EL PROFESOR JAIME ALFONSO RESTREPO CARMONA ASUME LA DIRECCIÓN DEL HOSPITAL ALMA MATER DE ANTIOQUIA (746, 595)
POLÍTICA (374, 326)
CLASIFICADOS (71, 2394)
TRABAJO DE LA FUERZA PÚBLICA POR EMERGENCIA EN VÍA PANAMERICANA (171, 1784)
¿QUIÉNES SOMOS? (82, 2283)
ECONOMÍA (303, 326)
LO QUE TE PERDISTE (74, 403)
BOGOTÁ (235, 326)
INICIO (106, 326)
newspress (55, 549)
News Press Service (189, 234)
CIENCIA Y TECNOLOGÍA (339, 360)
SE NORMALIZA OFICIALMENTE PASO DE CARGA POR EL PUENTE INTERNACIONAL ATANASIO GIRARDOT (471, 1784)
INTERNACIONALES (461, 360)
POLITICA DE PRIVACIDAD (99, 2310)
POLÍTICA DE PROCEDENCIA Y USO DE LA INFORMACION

......

(PROBLEM DESCRIPTION):
Throughout the material above, count each line holding "POLÍTICA" and answer with the total alone.

(SOLUTION FOR THIS EXERCISE):
2